:: Exercise materials

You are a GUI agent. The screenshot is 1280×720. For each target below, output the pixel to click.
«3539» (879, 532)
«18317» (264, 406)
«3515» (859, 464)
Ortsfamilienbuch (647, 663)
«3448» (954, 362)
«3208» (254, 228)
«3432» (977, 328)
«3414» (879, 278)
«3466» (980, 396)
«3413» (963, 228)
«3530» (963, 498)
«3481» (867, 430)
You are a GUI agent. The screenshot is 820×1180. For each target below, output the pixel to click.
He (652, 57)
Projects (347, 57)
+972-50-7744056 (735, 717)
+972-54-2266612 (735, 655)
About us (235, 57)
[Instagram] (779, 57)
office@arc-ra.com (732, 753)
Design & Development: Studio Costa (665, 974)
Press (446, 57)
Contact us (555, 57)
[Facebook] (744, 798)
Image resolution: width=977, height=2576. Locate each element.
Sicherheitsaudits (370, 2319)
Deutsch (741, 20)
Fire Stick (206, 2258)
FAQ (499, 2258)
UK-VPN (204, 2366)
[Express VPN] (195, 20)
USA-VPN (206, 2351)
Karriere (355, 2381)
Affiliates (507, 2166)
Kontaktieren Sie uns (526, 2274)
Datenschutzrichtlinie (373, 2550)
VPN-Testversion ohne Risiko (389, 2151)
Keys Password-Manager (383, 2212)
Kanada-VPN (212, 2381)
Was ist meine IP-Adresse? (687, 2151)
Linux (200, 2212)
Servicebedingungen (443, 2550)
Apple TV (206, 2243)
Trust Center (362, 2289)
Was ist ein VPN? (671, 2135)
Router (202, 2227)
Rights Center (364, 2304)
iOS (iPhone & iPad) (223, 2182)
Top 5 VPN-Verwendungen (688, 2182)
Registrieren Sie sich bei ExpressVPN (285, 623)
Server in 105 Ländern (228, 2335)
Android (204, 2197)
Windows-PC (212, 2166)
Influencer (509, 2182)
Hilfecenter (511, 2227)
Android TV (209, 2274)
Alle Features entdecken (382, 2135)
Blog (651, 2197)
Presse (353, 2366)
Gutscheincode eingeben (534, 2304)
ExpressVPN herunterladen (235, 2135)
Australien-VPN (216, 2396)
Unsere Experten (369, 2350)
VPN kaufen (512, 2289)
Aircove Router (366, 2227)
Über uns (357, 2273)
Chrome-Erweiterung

::::

▶ [Task instructions]: Write every record above out again exactly as it stands.

▶ [Answer box]:
You are a GUI agent. The screenshot is 1280×720. For each target below, output the pixel to click.
«3539» (879, 532)
«18317» (264, 406)
«3515» (859, 464)
Ortsfamilienbuch (647, 663)
«3448» (954, 362)
«3208» (254, 228)
«3432» (977, 328)
«3414» (879, 278)
«3466» (980, 396)
«3413» (963, 228)
«3530» (963, 498)
«3481» (867, 430)
You are a GUI agent. The screenshot is 820×1180. For each target below, output the pixel to click.
He (652, 57)
Projects (347, 57)
+972-50-7744056 (735, 717)
+972-54-2266612 (735, 655)
About us (235, 57)
[Instagram] (779, 57)
office@arc-ra.com (732, 753)
Design & Development: Studio Costa (665, 974)
Press (446, 57)
Contact us (555, 57)
[Facebook] (744, 798)
Image resolution: width=977, height=2576. Locate each element.
Sicherheitsaudits (370, 2319)
Deutsch (741, 20)
Fire Stick (206, 2258)
FAQ (499, 2258)
UK-VPN (204, 2366)
[Express VPN] (195, 20)
USA-VPN (206, 2351)
Karriere (355, 2381)
Affiliates (507, 2166)
Kontaktieren Sie uns (526, 2274)
Datenschutzrichtlinie (373, 2550)
VPN-Testversion ohne Risiko (389, 2151)
Keys Password-Manager (383, 2212)
Kanada-VPN (212, 2381)
Was ist meine IP-Adresse? (687, 2151)
Linux (200, 2212)
Servicebedingungen (443, 2550)
Apple TV (206, 2243)
Trust Center (362, 2289)
Was ist ein VPN? (671, 2135)
Router (202, 2227)
Rights Center (364, 2304)
iOS (iPhone & iPad) (223, 2182)
Top 5 VPN-Verwendungen (688, 2182)
Registrieren Sie sich bei ExpressVPN (285, 623)
Server in 105 Ländern (228, 2335)
Android (204, 2197)
Windows-PC (212, 2166)
Influencer (509, 2182)
Hilfecenter (511, 2227)
Android TV (209, 2274)
Alle Features entdecken (382, 2135)
Blog (651, 2197)
Presse (353, 2366)
Gutscheincode eingeben (534, 2304)
ExpressVPN herunterladen (235, 2135)
Australien-VPN (216, 2396)
Unsere Experten (369, 2350)
VPN kaufen (512, 2289)
Aircove Router (366, 2227)
Über uns (357, 2273)
Chrome-Erweiterung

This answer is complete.